**Task inputs**
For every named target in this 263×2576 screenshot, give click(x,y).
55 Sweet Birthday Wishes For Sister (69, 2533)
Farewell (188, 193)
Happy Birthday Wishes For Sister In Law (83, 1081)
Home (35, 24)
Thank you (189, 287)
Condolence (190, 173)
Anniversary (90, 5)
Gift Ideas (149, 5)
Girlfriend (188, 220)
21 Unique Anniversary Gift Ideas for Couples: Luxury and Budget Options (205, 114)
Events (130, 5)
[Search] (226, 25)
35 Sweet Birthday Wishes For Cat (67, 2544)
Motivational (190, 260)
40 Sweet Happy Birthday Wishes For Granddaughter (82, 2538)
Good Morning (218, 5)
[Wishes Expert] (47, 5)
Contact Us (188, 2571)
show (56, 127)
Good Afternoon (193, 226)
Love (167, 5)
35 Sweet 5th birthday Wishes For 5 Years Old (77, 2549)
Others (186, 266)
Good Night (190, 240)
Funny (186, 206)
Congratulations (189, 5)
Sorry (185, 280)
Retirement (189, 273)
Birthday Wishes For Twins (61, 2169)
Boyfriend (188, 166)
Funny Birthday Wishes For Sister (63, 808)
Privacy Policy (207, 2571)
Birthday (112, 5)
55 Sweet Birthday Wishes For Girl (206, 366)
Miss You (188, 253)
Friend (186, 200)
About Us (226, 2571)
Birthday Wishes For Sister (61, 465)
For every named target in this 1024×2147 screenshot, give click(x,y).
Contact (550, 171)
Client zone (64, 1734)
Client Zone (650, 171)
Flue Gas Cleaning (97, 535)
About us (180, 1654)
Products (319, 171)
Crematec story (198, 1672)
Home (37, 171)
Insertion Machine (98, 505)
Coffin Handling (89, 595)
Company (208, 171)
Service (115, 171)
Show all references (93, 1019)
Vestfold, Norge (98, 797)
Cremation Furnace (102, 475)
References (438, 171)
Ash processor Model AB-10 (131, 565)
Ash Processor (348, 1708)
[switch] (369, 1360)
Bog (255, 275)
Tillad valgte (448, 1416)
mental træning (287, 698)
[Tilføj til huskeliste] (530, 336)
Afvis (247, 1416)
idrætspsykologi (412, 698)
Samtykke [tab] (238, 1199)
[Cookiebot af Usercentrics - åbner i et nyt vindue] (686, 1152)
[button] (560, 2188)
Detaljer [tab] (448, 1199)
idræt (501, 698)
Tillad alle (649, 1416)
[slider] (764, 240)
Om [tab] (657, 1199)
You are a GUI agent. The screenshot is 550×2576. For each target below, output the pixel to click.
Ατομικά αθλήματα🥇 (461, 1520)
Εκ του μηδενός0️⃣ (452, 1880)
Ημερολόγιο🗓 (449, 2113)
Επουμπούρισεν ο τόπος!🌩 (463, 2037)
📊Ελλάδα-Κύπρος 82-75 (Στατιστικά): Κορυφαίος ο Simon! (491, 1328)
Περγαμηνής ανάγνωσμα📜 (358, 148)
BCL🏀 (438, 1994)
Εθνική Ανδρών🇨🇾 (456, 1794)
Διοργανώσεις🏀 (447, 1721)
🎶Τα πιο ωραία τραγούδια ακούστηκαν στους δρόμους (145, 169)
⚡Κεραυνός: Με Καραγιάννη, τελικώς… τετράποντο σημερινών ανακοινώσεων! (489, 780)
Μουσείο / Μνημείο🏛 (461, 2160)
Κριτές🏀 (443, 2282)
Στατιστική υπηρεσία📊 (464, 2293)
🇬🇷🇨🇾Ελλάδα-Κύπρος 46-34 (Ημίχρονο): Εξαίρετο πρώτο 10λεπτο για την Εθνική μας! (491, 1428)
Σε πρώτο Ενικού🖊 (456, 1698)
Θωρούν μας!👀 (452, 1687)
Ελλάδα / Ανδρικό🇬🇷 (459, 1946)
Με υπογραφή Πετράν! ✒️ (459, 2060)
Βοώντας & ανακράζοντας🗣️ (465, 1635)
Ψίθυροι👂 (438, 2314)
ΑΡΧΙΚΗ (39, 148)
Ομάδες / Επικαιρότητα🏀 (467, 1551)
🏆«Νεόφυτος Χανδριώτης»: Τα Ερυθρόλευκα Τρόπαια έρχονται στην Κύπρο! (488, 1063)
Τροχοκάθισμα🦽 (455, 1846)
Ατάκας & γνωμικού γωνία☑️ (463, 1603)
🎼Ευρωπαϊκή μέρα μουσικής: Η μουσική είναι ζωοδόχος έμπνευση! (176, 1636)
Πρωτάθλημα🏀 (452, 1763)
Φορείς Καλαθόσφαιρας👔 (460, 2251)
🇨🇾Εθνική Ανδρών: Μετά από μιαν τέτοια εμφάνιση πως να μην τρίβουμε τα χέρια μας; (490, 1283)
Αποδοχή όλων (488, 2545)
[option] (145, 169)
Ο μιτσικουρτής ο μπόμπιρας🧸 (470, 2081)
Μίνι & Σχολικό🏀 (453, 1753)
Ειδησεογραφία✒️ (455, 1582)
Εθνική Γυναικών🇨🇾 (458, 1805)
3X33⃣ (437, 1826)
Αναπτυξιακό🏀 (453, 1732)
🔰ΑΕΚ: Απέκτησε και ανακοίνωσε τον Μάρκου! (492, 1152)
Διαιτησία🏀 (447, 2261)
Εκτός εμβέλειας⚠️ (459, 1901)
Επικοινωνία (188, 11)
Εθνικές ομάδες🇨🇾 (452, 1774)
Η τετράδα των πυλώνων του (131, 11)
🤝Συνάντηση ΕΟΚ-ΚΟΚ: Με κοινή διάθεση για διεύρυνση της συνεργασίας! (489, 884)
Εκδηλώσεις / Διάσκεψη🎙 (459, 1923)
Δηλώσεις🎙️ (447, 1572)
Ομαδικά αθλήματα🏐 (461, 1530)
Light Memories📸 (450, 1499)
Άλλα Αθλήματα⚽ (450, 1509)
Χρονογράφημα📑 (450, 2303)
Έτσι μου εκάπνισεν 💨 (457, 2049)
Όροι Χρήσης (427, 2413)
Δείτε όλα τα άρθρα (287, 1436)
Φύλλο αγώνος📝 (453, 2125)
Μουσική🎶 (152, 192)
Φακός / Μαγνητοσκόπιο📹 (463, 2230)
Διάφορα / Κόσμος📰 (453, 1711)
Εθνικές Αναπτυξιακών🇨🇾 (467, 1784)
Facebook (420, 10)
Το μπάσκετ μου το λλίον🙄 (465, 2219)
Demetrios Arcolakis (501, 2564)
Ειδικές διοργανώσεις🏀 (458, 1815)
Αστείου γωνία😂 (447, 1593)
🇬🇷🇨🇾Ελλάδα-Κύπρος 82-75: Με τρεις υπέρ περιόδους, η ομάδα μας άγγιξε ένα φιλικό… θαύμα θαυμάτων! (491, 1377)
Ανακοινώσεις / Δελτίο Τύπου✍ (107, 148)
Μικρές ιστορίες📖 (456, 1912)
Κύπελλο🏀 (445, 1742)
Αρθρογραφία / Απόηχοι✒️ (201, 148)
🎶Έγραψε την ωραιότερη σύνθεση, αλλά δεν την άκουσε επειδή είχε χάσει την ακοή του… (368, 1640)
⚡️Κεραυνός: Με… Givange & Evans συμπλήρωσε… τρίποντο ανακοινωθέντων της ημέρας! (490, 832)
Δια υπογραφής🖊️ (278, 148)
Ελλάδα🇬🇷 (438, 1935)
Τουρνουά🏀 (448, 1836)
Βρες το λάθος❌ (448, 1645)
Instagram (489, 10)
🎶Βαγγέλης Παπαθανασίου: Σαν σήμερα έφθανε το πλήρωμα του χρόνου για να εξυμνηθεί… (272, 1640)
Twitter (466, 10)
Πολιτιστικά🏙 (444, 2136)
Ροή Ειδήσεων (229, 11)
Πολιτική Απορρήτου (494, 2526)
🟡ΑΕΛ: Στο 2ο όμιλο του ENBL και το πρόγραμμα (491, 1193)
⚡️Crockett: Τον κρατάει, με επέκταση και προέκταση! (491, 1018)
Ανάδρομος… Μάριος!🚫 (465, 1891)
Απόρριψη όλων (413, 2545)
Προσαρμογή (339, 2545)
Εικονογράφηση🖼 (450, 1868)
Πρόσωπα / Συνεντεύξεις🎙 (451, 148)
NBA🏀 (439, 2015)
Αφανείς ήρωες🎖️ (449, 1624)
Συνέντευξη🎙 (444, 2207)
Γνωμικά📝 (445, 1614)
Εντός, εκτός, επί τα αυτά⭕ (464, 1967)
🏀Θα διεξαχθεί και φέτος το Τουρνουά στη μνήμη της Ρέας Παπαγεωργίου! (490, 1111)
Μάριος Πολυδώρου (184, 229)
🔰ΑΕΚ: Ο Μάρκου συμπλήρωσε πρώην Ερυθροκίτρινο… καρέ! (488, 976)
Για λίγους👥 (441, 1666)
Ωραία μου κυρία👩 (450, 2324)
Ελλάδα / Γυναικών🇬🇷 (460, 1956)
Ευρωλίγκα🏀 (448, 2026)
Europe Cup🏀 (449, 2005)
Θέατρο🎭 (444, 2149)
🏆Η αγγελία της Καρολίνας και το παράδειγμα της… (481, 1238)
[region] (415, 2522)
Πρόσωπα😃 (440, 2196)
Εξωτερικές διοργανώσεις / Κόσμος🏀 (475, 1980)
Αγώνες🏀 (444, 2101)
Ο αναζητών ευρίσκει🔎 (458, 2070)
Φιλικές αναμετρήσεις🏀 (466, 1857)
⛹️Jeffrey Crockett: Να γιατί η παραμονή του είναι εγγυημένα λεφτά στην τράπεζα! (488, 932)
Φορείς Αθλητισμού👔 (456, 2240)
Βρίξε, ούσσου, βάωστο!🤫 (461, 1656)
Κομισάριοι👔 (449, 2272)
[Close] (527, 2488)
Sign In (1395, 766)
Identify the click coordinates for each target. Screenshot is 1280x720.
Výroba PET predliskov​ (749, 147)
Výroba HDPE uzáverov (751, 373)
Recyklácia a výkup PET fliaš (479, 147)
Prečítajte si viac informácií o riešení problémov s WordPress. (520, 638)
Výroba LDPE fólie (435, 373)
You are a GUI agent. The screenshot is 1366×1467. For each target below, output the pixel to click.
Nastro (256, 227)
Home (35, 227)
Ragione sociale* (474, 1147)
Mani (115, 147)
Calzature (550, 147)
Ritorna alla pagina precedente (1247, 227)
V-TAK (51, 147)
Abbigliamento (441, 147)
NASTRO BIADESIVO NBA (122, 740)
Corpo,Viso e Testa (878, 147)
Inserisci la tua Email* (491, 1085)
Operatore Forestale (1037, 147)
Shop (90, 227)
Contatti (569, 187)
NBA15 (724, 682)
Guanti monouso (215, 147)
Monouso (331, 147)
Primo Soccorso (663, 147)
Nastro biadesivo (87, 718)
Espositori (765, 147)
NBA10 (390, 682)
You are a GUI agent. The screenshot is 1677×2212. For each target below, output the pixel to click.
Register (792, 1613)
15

**Directions for this task**
The answer should be one number only: how many lines in the listing hold "Ideas".

**Output of the exercise**
2